- St John the Baptist church, Beckford, has some unusual C12th stone carvings including
a centaur with a spear (
another view for context) apparently intended to resemble
King Stephen's coat of arms. A depiction of the "Ransom Theory" better known in English lore as the Harrowing of Hell represented by an image of Jesus stabbing a wolf's head with a cross while he fishes (LITERALLY) someone out of the underworld ON A HOOK, OW! [
click for stabby hooky Jesus embiggened]
Although my personal favourite is the tympanum over the main door in the south porch which appears to depict a cross supporting a vulture and the sacred Last Rolo ("Do you love anyone enough to give them your last Rolo?") watched by a donkey with four ears (right) and a unicorn with four ears (left) [
click for little donkeys embiggened]. The scholarly explanation for this last image is supposedly that it's a picture of Jesus, God, and the Holy Spirit, watched by two hoofed animals with random quantities of ears and/or horns (no, rly, lol). It's a mystery, clearly.
- Lexicophilia: I've recently been enjoying the village names of Nempnett Thrubwell, and Marston Bigot (from "by God", lol).
- So, what are you doing, thinking, wondering about, reading, watching, making, or writing, that you don't usually post about?
- Reading, books 2016, 216
195. The Innocents, by Margery Sharp, 1972 (but set 1939-46), is a novel that examines disability and society (from a social model perspective). The narrator is an anonymous first person in her 60s and so well done it's like listening to an old friend chatting over tea, however, any genre savvy reader will realise from the beginning that our hostess is an unreliable narrator who uses the tactic of openness about the minor flaws of herself and her community to gloss over much worse, especially That One Thing Which Happened. This is my eleventh Margery Sharp novel and this narrative voice is unique so far, which I believe was a deliberate artistic choice by the author because the effect reminded me of [spoiler] similar narrators in classic murder mysteries [/spoiler]. The title refers not only to innocence/guilt but also to innocence/experience in reference to the protagonist and the learning disabled girl she is looking after, who is characterised as "simply retarded, not autistic". Expanding on the novel's theme of disability within society, which is skillfully done while remaining wholly within middlebrow literary traditions, the cast also includes an off stage epileptic young man who commits undramatic suicide (a form of self harm that was a recognised at the time as a possible side effect of phenobarbital [and phenytoin]), and an on stage wheelchair user who was disabled in the Second World War but becomes a new father and is feted for doing so. We are shown, not told, about their community's helpful and unhelpful attitudes towards all these people and at least one other local who is, perhaps wrongly, deemed a malingerer instead of an arthritis sufferer (and how that accusation of worthlessness impacts negatively on the self-esteem of one of his disabled relatives). Also includes, because Margery Sharp: a likeable pioneering woman vet, a strongly positive portrayal of a woman doctor, and a brief moment of anti-anti-Semitism. (4/5 maybe 4.5/5)

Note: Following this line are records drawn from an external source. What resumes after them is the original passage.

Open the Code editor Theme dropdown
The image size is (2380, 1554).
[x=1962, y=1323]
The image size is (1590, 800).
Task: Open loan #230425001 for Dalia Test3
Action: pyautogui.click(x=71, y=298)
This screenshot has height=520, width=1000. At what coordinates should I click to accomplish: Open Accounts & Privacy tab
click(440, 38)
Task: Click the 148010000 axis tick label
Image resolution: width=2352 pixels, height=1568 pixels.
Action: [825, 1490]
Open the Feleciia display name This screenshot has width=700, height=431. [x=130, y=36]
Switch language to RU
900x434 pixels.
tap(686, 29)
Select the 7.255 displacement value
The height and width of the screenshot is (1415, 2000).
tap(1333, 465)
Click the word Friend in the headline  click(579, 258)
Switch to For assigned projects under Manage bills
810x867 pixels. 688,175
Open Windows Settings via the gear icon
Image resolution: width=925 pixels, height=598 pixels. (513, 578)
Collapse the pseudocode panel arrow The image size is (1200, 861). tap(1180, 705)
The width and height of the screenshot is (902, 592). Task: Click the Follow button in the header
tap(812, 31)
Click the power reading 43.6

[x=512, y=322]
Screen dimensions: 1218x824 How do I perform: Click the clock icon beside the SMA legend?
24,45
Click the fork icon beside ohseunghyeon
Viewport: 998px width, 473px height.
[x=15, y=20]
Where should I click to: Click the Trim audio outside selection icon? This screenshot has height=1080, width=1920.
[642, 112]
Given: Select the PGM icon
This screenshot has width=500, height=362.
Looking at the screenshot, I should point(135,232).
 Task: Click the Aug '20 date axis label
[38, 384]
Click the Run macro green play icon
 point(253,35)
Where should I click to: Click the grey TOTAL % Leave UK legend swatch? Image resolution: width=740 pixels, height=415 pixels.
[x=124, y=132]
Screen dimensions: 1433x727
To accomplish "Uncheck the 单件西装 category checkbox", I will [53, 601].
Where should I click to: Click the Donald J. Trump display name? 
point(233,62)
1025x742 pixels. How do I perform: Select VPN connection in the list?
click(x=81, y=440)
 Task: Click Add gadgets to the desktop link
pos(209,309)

• On polite silences... or otherwise: [...] I waited for Mr. Hancock to continue in I hoped impolite silence.
• Lol: Of course with so much ground I need to employ a gardener two days a week, but am happy to say he is not a character.
• The protag is haunted by The Luggage: [...] I felt the twin brass locks of its eyes regard me ironically. [...] I do not often dream, but it must have been in dreams that for several subsequent nights I heard the words "Ootacamund, Delhi, Simla," then "Delhi, Simla, Ootacamund," pronounced in a deep, leathery voice.